In the material below, the lines from the one containing "For every named target in this 1210×2576" through the one containing "[region] (610, 351)" are to be given again exactly, ends included, and no others.

EXERCISE DATA
========================================

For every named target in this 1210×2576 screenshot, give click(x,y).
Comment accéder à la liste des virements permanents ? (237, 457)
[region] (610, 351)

========================================

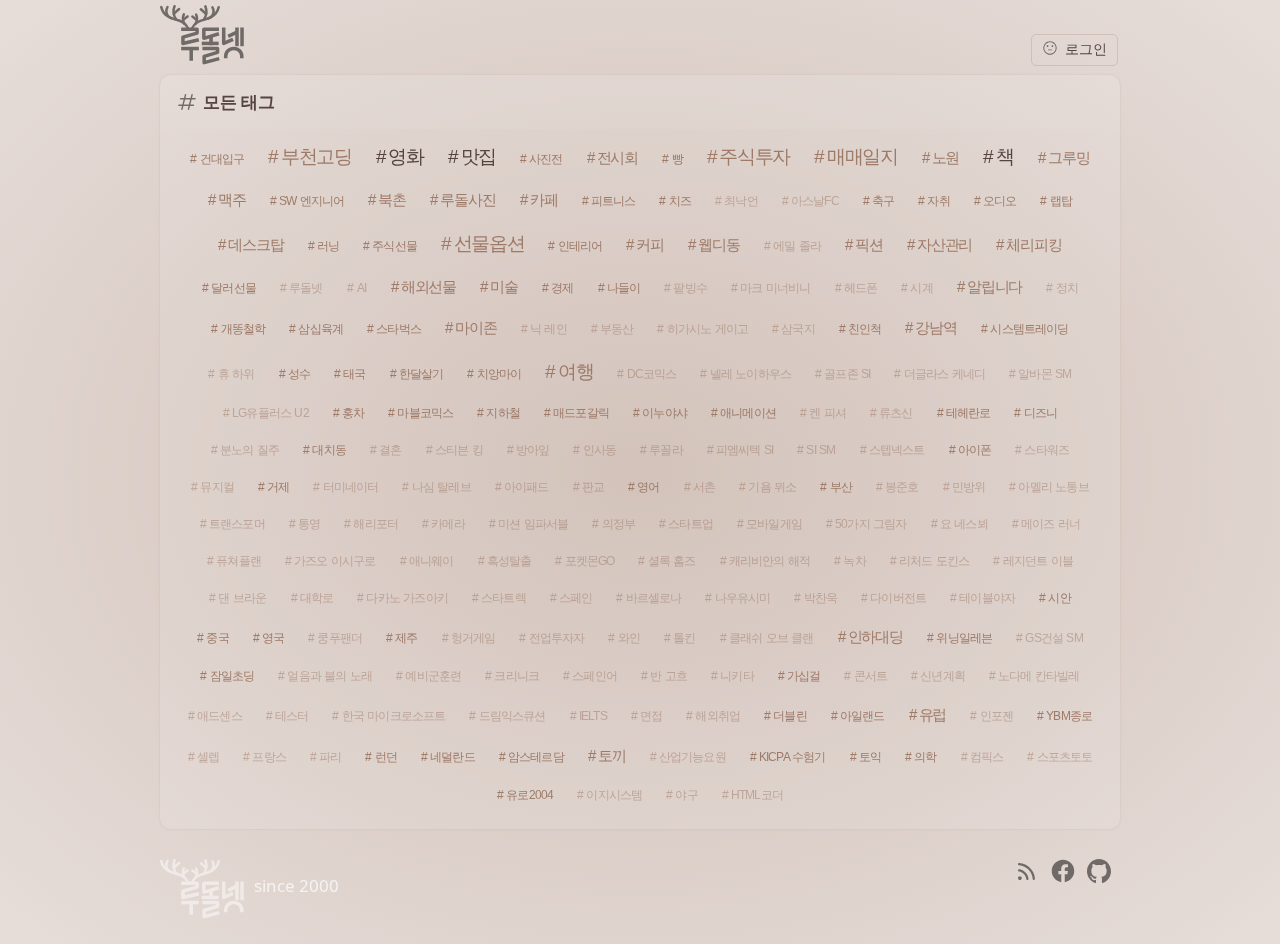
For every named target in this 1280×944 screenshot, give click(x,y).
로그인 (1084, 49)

========================================

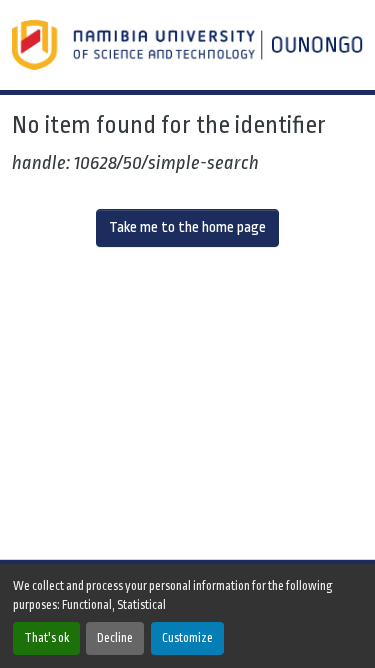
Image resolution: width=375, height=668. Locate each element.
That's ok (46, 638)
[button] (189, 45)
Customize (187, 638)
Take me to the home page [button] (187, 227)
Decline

========================================

WRITTEN RESPONSE
For every named target in this 1210×2576 screenshot, give click(x,y).
Comment accéder à la liste des virements permanents ? (237, 457)
[region] (610, 351)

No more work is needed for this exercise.